Analyse von Ulrich Reitz - Rente, Asyl, Harris: Hier erklärt Merz, was er als Kanzler vorhat
Friedrich Merz erzählt, wie er „tickt“ und was er vorhat. Am Ende sollen die Deutschen „wieder stolz auf unser Land“ sein können. Eine Begegnung.
Bundestag, Generaldebatte zum Bundeshaushalt. Der Bundeskanzler, für einen Regierungschef völlig unüblich, geht den Oppositionsführer voll an. Olaf Scholz wird persönlich, es ist zwar ungewöhnlich für einen Kanzler, aber es ist auch nicht das erste Mal.
Scholz hat diese - für ihn neue - Tonlage getestet, vor den eigenen Genossen, auch schon in einem Interview. Und nun macht er es im Hohen Haus. Die Union hat gerade den Migrationsgipfel beendet, nachdem die Bundesregierung versucht hat, die Opposition mit einem falschen Versprechen über den Tisch zu ziehen.
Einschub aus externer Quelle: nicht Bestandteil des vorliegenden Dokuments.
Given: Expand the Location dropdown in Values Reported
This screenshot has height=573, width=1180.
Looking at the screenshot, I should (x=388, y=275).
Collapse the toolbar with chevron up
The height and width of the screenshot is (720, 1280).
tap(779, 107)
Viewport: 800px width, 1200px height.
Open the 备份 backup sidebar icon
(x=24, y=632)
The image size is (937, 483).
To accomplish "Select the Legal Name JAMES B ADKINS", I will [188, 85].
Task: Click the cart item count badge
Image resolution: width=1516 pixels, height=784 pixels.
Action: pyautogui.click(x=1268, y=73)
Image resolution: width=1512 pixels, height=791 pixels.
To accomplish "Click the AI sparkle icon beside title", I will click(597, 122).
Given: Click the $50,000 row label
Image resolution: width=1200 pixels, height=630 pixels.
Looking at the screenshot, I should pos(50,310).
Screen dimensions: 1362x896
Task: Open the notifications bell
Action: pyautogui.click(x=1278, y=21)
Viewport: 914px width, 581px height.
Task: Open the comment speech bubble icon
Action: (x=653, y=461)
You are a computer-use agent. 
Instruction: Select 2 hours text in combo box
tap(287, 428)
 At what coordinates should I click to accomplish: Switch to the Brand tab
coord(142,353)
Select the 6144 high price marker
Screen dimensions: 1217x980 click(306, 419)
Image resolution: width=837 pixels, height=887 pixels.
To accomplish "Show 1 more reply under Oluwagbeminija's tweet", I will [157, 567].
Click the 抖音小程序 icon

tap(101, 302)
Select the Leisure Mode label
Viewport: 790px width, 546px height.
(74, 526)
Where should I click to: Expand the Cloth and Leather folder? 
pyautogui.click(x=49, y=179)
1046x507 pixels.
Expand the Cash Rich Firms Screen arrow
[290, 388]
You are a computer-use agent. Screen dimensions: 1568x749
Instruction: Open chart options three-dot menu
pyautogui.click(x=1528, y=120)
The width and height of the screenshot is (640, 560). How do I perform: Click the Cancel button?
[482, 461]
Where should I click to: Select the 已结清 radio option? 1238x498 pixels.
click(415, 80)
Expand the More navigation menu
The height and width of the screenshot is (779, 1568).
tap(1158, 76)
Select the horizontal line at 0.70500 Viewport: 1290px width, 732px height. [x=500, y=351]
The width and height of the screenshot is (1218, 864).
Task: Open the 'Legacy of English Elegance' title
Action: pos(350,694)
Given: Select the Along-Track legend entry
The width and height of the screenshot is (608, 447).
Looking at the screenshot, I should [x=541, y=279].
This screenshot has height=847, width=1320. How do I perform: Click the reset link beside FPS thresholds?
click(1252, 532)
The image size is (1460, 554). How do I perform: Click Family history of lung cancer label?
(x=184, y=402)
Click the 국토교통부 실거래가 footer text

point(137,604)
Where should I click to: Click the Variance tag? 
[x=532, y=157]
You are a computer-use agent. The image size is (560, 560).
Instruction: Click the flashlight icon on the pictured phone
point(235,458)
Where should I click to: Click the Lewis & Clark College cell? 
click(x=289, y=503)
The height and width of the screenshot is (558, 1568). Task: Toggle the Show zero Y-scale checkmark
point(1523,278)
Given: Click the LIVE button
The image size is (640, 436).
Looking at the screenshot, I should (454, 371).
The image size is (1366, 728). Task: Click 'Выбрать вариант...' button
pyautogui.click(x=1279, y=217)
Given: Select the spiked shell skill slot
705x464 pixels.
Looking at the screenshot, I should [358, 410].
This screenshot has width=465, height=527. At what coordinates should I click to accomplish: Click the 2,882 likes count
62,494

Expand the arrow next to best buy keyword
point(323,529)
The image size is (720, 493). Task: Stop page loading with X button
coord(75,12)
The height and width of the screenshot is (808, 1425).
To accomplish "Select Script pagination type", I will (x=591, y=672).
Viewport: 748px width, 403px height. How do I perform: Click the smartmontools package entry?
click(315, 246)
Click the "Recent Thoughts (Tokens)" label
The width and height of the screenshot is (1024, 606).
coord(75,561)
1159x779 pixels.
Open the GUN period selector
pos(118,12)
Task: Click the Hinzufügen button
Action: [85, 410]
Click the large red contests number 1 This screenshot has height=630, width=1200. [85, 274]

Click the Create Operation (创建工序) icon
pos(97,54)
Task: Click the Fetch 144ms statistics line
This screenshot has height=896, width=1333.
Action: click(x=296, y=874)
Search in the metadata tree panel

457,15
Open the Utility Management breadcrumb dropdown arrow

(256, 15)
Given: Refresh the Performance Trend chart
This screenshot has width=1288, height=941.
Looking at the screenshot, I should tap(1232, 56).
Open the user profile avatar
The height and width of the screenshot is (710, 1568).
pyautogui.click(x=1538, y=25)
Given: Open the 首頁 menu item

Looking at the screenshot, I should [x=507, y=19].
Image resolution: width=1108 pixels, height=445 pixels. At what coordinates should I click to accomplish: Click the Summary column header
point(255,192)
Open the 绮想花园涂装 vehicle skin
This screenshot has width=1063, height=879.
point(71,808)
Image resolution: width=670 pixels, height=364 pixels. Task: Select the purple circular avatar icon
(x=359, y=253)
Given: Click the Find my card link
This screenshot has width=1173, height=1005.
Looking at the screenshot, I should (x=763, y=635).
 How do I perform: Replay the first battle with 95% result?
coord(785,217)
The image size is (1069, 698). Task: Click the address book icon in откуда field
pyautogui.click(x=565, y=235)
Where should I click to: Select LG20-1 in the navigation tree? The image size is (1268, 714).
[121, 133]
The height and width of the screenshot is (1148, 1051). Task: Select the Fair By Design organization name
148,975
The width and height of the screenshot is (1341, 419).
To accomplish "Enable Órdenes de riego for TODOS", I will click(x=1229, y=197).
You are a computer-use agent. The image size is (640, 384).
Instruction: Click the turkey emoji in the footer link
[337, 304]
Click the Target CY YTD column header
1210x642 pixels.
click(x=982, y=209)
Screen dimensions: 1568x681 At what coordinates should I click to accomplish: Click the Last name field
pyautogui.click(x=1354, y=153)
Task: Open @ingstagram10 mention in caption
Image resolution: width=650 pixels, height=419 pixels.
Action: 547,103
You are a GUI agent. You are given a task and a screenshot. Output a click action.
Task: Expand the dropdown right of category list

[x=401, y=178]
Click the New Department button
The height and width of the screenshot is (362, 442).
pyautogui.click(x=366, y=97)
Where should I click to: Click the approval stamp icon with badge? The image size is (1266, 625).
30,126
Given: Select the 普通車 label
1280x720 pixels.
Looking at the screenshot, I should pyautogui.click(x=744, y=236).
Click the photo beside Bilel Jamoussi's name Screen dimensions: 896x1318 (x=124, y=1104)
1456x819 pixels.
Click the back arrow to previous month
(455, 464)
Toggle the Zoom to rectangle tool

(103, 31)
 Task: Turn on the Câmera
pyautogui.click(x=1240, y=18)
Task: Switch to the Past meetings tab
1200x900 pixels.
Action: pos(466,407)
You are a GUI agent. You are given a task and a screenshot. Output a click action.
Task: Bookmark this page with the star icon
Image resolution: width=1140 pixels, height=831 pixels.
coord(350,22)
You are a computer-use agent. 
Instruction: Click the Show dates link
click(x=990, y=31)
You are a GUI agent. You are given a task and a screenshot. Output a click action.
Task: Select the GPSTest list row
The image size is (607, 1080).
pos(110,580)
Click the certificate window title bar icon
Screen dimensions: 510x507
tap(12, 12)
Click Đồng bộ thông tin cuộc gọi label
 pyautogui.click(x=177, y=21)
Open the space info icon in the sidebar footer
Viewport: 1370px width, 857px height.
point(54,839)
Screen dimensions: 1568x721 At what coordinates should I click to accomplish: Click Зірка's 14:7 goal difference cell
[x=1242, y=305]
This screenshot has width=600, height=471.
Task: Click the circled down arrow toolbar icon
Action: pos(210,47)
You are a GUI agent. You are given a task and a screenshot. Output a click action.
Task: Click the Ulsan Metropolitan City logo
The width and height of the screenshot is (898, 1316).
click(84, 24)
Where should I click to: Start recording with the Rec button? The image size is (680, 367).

Nachdem der Union klargeworden ist, dass von der Ampel eine „Asylwende“ nicht zu erwarten ist, dass sie, anders als zuvor in Telefonaten angekündigt, nicht bereit ist, Migranten, die aus sichereren Staaten kommen und jetzt nach Deutschland wollen, direkt an der Grenze zurückweisen, stehen die Unionsleute in der Asyl-Runde auf und gehen.
Scholz greift Merz an
Daraus macht die Ampel hinterher, die Union habe den Migrantengipfel „platzen lassen“. Es ist Teil einer Inszenierung, deren Haupttaktik auf eine Schuldumkehr zielt, auf das, was man die Umkehr von Täter- und Opferrolle nennt – die Ampel will, vor allem wegen der Grünen und dem linken Teil der SPD, keine durchgreifende Änderung ihrer Asylpolitik machen, aber: die Union soll schuld sein.
Dieser Dramaturgie folgt nun Scholz im Bundestag. Für ihn, der angeschlagen ist nach noch nicht einmal drei Jahren im Amt, so wie noch kein Bundeskanzler vor ihm, geht es nun darum, die eigenen Genossen von seinen Kämpferqualitäten zu überzeugen.
Scholz will demonstrieren, dass er noch der Richtige ist, um für die SPD als amtierender Kanzler und Spitzenkandidat in die Bundestagswahl zu ziehen. Deshalb jetzt der Angriff auf Merz.
Scholz wird persönlich, wie man persönlicher als Spitzenpolitiker nicht werden kann: „Führung sieht anders aus. Charakter, Ehrlichkeit und Festigkeit sind für dieses Land gefragt.“ Das ist durchaus gewagt.
Merz bleibt in der Rolle des souveränen Staatsmanns
In der Opposition, insbesondere der von links, haben viele Zweifel an der Charakterfestigkeit des Kanzlers – besonders nach dessen „Vergesslichkeit“ in der Cum-Ex-Affäre und dem Schlingerkurs bei der militärischen Unterstützung der Ukraine.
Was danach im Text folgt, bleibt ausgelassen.